Manufacturing design challenges
If LEED were a roadmap, it would include major highways and points of interest but not the local streets. The program has a few different rating systems for specific applications such as residential building, commercial and schools, but there are no specific guidelines for manufacturing and none for food.
“Figuring out how to apply LEED to our project was one of the biggest challenges,” Sayles says. For example, in areas dealing with energy optimization, point levels are benchmarked against standards set by ASHRAE, the American Society of Heating, Refrigerating and Air-Conditioning, which doesn’t always apply to food processing.
“For most of the energy and most of the water consumed in our facility, there is no baseline published in a standard,” says Sayles. “You can’t look under ‘R’ for retort to find a design standard that will let us say, ‘Our retort is 15 percent more efficient,’ so we can get the LEED points for that improvement.” It’s unlikely there will ever be such standards for retorts, fillers and other specialized machinery and process equipment, especially since many are customized models.
“It would be nice if LEED had a modified rating system for manufacturing plants the way it does for office buildings or schools,” Rens adds. “But we look at it this way: The cost of energy isn’t likely to come down. And whatever you can do to reduce your energy use is just good business, whether or not you get a LEED point for it.”

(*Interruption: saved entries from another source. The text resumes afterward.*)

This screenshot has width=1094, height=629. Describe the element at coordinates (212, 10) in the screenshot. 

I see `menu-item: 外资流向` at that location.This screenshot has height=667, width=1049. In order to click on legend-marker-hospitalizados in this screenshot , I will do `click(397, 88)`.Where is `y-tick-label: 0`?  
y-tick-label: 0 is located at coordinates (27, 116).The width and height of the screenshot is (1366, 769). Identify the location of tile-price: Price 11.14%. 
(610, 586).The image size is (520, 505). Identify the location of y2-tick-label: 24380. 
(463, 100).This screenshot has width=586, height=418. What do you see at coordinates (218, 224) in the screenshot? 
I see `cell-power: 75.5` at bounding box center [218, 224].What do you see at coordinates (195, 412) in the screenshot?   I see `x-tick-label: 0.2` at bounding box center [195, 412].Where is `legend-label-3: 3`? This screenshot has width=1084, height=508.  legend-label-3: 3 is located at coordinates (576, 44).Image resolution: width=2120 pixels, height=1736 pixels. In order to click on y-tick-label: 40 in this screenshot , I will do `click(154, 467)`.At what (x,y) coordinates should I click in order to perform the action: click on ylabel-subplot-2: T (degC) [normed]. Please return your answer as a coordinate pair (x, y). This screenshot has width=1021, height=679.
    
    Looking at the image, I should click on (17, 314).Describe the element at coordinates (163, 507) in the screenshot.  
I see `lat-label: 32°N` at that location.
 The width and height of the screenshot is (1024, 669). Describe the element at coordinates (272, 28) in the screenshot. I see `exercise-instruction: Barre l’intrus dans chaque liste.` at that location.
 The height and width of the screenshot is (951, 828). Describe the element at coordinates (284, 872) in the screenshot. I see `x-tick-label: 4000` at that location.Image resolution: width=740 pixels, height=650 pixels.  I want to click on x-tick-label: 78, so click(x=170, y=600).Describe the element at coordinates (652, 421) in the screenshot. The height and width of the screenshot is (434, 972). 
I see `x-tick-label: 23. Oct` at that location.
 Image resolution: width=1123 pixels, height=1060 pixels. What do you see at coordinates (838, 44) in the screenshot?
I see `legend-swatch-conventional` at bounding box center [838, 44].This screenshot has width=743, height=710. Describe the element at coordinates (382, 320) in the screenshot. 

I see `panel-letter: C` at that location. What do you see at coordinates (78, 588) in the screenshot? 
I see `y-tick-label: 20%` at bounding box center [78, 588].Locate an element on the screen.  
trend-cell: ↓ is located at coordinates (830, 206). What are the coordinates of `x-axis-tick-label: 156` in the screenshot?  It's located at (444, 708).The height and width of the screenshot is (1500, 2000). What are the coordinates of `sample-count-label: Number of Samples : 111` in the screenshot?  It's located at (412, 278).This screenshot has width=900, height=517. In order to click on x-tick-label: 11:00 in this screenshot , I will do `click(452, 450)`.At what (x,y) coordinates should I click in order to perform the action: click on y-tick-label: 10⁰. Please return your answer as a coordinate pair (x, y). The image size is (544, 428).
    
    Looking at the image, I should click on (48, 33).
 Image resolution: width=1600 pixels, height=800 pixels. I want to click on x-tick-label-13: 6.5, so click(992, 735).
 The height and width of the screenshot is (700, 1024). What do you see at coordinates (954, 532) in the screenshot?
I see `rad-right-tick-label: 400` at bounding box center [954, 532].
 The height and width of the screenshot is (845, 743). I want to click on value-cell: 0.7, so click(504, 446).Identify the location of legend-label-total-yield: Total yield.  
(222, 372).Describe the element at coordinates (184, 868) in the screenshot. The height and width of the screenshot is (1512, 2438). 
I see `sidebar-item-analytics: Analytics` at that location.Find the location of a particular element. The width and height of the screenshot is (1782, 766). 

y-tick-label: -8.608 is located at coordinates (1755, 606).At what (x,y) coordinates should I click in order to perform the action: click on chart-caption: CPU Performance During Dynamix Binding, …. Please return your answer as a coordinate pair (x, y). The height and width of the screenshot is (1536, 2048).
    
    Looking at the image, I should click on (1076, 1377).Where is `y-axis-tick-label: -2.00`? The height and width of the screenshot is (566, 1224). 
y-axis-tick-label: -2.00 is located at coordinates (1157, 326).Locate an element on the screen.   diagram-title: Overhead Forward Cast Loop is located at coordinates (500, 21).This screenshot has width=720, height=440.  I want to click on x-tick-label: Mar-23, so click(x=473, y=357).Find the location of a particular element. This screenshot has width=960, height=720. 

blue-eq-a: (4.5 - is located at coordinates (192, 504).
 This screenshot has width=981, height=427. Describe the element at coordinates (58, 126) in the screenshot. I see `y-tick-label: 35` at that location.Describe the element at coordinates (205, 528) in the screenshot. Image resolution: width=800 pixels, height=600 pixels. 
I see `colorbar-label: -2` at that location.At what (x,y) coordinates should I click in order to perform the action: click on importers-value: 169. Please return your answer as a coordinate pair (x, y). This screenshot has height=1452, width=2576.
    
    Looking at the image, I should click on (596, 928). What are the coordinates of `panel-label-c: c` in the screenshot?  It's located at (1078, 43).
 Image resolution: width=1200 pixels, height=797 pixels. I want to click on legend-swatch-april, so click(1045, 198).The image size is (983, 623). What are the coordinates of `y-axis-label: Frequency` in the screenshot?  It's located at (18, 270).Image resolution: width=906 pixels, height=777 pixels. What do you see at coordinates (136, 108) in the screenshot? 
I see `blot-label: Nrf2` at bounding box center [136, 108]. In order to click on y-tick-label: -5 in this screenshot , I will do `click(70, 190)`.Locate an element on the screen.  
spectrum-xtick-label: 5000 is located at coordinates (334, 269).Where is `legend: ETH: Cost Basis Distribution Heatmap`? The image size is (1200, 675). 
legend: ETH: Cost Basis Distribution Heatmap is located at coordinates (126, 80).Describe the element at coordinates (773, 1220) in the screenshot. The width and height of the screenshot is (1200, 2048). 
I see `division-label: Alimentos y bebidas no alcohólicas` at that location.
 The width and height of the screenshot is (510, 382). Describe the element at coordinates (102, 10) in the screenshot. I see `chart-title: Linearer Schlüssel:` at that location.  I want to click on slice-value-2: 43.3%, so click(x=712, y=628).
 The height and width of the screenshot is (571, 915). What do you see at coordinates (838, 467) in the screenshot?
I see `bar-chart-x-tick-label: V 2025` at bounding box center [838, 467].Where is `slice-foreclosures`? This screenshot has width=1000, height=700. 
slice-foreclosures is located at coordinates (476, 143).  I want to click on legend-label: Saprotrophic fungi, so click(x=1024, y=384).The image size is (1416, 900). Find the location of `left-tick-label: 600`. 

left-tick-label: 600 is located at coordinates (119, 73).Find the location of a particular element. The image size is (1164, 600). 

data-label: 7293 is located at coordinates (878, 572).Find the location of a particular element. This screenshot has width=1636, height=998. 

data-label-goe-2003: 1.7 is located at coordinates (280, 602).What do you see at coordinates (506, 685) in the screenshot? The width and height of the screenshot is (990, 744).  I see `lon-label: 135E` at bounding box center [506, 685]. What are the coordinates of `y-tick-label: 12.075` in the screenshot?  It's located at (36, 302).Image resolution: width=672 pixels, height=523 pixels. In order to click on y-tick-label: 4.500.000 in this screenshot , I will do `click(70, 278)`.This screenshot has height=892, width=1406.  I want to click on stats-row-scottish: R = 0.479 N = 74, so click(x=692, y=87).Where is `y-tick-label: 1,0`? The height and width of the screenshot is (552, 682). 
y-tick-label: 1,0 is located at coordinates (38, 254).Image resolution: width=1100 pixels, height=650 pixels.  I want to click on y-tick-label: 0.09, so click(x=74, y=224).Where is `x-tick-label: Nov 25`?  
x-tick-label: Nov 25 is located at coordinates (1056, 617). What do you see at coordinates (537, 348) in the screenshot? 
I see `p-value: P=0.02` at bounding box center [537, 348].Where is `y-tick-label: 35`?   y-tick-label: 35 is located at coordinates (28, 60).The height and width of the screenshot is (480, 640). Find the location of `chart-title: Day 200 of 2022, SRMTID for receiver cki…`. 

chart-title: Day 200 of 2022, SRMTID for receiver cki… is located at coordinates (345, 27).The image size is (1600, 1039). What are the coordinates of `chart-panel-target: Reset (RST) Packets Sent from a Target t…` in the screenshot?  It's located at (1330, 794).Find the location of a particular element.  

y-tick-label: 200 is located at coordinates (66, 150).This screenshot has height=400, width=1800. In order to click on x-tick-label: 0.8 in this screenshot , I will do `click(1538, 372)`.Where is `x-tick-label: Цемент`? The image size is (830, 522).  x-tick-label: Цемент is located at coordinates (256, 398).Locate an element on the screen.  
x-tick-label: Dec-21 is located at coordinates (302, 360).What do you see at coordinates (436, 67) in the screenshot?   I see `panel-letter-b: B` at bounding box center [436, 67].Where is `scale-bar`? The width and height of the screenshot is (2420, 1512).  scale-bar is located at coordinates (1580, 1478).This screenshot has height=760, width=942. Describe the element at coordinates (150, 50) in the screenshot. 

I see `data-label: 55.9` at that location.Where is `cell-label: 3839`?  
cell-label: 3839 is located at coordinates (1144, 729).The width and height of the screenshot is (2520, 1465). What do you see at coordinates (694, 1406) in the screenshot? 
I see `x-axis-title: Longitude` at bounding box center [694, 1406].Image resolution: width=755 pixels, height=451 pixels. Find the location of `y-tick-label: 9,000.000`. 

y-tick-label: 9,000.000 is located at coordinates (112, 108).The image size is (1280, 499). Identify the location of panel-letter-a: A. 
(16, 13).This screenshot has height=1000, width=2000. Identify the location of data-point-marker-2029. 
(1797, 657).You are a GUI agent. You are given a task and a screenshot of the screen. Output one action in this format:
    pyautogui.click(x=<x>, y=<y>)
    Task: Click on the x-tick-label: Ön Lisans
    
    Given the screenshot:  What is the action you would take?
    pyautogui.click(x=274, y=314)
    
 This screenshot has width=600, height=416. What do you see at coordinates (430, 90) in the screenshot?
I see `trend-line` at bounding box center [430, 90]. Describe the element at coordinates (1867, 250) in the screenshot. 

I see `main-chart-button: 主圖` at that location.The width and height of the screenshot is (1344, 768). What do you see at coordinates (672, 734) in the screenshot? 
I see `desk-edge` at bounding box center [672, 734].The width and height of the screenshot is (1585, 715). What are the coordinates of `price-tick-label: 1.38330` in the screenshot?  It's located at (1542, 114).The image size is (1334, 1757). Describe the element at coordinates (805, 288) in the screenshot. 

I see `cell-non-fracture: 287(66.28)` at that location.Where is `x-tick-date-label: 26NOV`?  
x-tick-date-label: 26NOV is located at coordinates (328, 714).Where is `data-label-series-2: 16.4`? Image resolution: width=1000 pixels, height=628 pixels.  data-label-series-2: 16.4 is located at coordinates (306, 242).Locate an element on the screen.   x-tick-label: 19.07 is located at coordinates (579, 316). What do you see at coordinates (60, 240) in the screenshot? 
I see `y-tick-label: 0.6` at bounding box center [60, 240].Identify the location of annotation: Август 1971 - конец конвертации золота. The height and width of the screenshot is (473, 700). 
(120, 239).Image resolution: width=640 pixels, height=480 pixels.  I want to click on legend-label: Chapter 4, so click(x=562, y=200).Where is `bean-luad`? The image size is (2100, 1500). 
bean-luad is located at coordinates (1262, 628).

Overcoming the challenges of early adoption entails both risks and rewards. There are, however some mechanisms in the LEED program that mitigate that risk. A “credit interpretation request” process may allow Hormel to work with program administrators to devise an appropriate rating where no benchmark exists. Additionally, the Innovation & Design Process area of LEED leaves open opportunities to earn Innovation in Design points when a project demonstrates a “substantial, environmental-friendly design practice that goes above and beyond the standard criteria,” Manker says.